→ **PROBLEM DESCRIPTION**:
Reproduce the lines of the records below without changes, beginning at the line that contains "Task: Click the opacity" and ending after the line that contains "pyautogui.click(x=643, y=913)".

→ **SUPPLIED INFORMATION**:

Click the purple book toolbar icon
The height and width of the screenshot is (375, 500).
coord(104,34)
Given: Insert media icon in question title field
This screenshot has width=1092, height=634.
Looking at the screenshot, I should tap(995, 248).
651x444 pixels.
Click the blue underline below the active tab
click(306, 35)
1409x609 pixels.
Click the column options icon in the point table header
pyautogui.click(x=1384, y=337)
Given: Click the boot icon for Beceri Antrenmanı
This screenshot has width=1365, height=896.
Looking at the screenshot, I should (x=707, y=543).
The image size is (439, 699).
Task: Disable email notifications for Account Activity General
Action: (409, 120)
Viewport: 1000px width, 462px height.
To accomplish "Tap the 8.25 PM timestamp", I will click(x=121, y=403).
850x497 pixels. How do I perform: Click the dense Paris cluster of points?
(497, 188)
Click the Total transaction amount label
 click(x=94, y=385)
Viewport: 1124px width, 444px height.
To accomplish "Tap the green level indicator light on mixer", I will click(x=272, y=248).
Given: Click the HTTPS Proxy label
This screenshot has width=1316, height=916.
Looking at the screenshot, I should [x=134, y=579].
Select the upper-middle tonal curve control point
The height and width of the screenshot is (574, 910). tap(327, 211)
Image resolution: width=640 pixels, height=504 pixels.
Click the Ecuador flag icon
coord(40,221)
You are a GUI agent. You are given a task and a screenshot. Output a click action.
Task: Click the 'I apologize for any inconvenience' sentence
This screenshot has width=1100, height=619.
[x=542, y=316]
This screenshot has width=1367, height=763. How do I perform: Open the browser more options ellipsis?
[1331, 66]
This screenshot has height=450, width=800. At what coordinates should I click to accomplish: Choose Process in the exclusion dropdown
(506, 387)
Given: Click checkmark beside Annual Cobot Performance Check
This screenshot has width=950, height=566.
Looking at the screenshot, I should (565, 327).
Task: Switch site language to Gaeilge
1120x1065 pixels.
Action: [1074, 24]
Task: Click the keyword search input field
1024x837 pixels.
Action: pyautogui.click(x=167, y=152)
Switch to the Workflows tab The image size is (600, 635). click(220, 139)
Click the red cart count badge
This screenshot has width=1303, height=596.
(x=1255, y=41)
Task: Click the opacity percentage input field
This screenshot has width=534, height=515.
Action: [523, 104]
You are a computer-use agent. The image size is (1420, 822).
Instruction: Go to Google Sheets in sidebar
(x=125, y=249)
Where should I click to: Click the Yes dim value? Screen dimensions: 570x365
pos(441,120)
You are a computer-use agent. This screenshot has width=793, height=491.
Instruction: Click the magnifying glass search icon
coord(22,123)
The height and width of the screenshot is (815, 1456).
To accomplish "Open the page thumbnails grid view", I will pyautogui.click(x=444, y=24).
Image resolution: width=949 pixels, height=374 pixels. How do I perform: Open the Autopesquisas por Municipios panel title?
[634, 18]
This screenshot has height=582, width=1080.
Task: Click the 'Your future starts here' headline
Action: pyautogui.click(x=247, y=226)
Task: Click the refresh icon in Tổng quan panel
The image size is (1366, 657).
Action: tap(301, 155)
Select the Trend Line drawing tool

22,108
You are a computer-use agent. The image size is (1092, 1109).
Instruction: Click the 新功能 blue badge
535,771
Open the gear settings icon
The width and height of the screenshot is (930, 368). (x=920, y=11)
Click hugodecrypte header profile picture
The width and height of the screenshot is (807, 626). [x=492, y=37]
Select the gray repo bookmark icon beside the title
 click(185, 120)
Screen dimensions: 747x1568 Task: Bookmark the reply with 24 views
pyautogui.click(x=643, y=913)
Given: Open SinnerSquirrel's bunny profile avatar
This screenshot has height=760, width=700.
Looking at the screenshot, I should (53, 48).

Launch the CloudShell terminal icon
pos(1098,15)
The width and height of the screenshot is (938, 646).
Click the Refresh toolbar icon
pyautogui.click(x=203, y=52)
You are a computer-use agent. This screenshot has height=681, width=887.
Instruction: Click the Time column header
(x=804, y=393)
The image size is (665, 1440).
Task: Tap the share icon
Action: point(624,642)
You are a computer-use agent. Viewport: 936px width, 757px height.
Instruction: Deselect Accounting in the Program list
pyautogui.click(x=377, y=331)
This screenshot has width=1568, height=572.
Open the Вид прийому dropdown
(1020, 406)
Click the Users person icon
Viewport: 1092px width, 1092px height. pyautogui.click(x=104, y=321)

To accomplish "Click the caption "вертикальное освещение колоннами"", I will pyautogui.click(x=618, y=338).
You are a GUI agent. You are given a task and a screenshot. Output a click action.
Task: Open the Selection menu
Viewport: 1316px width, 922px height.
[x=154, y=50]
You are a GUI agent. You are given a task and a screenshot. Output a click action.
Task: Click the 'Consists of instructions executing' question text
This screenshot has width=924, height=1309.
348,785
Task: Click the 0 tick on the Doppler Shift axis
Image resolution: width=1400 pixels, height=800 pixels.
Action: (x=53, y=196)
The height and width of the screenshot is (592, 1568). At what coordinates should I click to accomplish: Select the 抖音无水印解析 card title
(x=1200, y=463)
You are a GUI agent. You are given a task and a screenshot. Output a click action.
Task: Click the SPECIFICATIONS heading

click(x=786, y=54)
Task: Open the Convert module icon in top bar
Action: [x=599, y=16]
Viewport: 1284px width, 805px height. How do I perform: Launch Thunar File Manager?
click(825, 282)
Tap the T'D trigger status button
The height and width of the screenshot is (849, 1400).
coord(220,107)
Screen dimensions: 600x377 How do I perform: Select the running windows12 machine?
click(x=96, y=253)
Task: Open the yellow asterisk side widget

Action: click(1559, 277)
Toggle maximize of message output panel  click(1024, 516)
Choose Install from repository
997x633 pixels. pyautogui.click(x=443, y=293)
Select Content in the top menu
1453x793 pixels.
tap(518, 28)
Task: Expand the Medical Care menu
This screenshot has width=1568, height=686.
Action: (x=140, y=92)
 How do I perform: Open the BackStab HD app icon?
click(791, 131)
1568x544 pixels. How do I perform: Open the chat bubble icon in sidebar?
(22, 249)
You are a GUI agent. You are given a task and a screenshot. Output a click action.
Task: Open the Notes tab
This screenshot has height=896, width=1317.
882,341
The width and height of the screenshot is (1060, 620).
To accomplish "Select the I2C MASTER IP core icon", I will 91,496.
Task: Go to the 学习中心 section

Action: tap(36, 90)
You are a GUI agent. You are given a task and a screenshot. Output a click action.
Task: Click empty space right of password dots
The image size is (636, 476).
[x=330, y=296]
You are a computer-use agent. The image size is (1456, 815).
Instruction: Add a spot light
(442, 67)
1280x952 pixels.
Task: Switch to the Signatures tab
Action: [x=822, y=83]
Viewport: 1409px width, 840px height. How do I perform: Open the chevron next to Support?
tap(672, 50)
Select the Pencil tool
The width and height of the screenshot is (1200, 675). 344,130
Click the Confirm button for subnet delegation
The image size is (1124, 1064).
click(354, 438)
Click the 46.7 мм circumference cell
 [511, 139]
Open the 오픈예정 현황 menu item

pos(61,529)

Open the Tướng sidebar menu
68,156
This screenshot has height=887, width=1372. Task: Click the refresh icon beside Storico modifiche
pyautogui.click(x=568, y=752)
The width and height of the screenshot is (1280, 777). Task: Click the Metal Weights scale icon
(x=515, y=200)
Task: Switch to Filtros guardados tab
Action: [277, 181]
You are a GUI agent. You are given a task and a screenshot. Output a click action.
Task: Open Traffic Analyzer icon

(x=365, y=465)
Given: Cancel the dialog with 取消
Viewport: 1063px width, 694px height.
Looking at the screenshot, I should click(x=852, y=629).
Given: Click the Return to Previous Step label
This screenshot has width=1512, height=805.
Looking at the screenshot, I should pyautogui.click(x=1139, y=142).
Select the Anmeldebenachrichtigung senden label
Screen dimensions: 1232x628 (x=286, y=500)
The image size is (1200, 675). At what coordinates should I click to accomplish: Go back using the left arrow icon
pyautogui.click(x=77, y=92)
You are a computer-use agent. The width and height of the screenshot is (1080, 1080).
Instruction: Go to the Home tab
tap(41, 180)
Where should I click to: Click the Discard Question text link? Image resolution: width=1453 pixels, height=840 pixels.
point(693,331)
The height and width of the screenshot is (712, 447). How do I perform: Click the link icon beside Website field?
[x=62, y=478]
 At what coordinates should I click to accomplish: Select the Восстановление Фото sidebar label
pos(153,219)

→ **IN RESPONSE**:
Task: Click the opacity percentage input field
This screenshot has width=534, height=515.
Action: [523, 104]
You are a computer-use agent. The image size is (1420, 822).
Instruction: Go to Google Sheets in sidebar
(x=125, y=249)
Where should I click to: Click the Yes dim value? Screen dimensions: 570x365
pos(441,120)
You are a computer-use agent. This screenshot has width=793, height=491.
Instruction: Click the magnifying glass search icon
coord(22,123)
The height and width of the screenshot is (815, 1456).
To accomplish "Open the page thumbnails grid view", I will pyautogui.click(x=444, y=24).
Image resolution: width=949 pixels, height=374 pixels. How do I perform: Open the Autopesquisas por Municipios panel title?
[634, 18]
This screenshot has height=582, width=1080.
Task: Click the 'Your future starts here' headline
Action: pyautogui.click(x=247, y=226)
Task: Click the refresh icon in Tổng quan panel
The image size is (1366, 657).
Action: tap(301, 155)
Select the Trend Line drawing tool

22,108
You are a computer-use agent. The image size is (1092, 1109).
Instruction: Click the 新功能 blue badge
535,771
Open the gear settings icon
The width and height of the screenshot is (930, 368). (x=920, y=11)
Click hugodecrypte header profile picture
The width and height of the screenshot is (807, 626). [x=492, y=37]
Select the gray repo bookmark icon beside the title
 click(185, 120)
Screen dimensions: 747x1568 Task: Bookmark the reply with 24 views
pyautogui.click(x=643, y=913)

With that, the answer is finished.